Stroke Order
HSK 5 Radical: 辶 10 strokes
Meaning: way
词组 · Compounds

📚 Character Story & Explanation

途 (tú)

The earliest form of 途 appears in bronze inscriptions around 1000 BCE: a walking person (辵, later simplified to 辶) beside a phonetic component ‘余’ (yú), which originally depicted a hand holding a chisel — but here served mainly to hint at pronunciation. The left side evolved from ‘辵’ (chuò), meaning ‘to walk’, combining ‘辶’ (the ‘walking’ radical) with a simplified ‘余’. By the Han dynasty, the character stabilized into today’s 10-stroke form: three strokes for the ‘walking’ radical (辶) sweeping under the top-right ‘余’, whose six strokes (including the horizontal stroke and dot) visually echo abundance — subtly reinforcing the idea that a true path yields fruit, not just distance.

This visual duality — movement + abundance — shaped its semantic evolution. In the *Zuo Zhuan*, 途 describes literal roads between states, but by the Tang dynasty, poets like Du Fu used it metaphorically: ‘人生有窮途’ (rén shēng yǒu qióng tú, ‘life has dead-end paths’), linking physical routes to fate and ethics. The character’s enduring power lies in how its ‘walking’ radical anchors abstraction in bodily experience — every 途 begins with a step, not a map.

At its heart, 途 (tú) isn’t just ‘way’ like a road on Google Maps — it’s the *human experience* of passage: the path you walk, the route your life takes, even the trajectory of an idea. In Chinese thought, a 途 is never neutral; it carries weight, intention, and consequence. You don’t just ‘take’ a 途 — you ‘embark on’, ‘deviate from’, or ‘lose’ one. It evokes journey as moral or existential process — think Confucius saying ‘The Way is not far from man’ (道不远人), where 道 and 途 often resonate in literary contexts.

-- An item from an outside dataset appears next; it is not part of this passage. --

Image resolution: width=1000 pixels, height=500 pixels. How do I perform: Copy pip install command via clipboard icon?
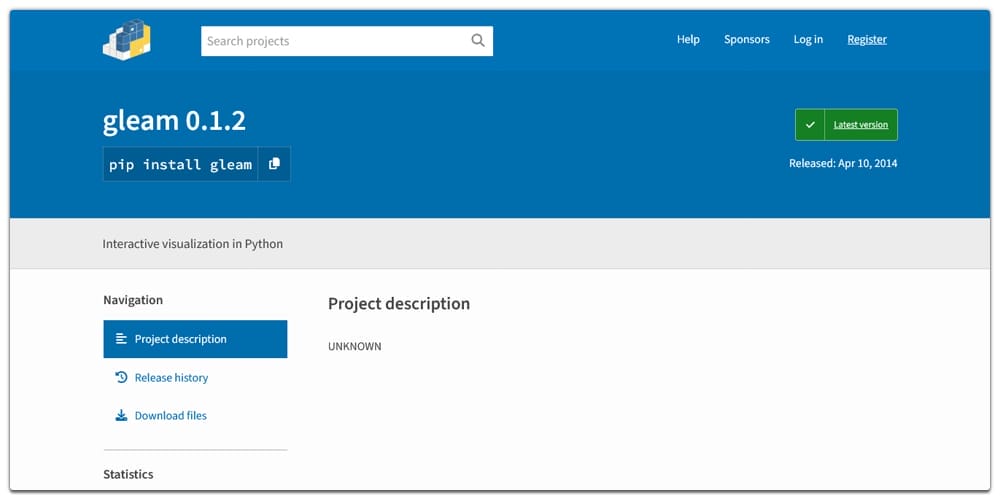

Grammatically, 途 almost never stands alone. It’s a bound morpheme — you’ll find it in compounds like 同途 (tóng tú, ‘same path’), 半途 (bàn tú, ‘halfway’), or the elegant verb-object phrase 走上正途 (zǒu shàng zhèng tú, ‘to get back on the right track’). Learners mistakenly use it like English ‘way’ (e.g., *‘This is my way’ → *这是我的途), but native speakers say 这是我的路 (lù) — 途 needs conceptual gravity, not physical direction.

Culturally, 途 reveals how Chinese values frame progress: not as speed or destination, but as *alignment* — with virtue (正途), with reality (现实之途), or with collective purpose (发展之路). A common error? Overusing 途 when 程 (chéng, ‘course, journey’) or 径 (jìng, ‘narrow path’) would sound more natural. And watch tone — tú is second tone, not fourth (tù), which means ‘to vomit’ — a mix-up that turns ‘my career path’ into ‘my vomiting path’.

💬 Example Sentences

Common Compounds

💡 Memory Tip

Imagine a TOUR bus (sounds like 'tú') rolling down a ROAD (辶 = walking radical) while passengers hold UP (余 = 'yú', sounds like 'up') their maps — 10 strokes total: 3 for the bus's moving wheels (辶), 6 for 'UP' (余), and 1 hidden dot of direction!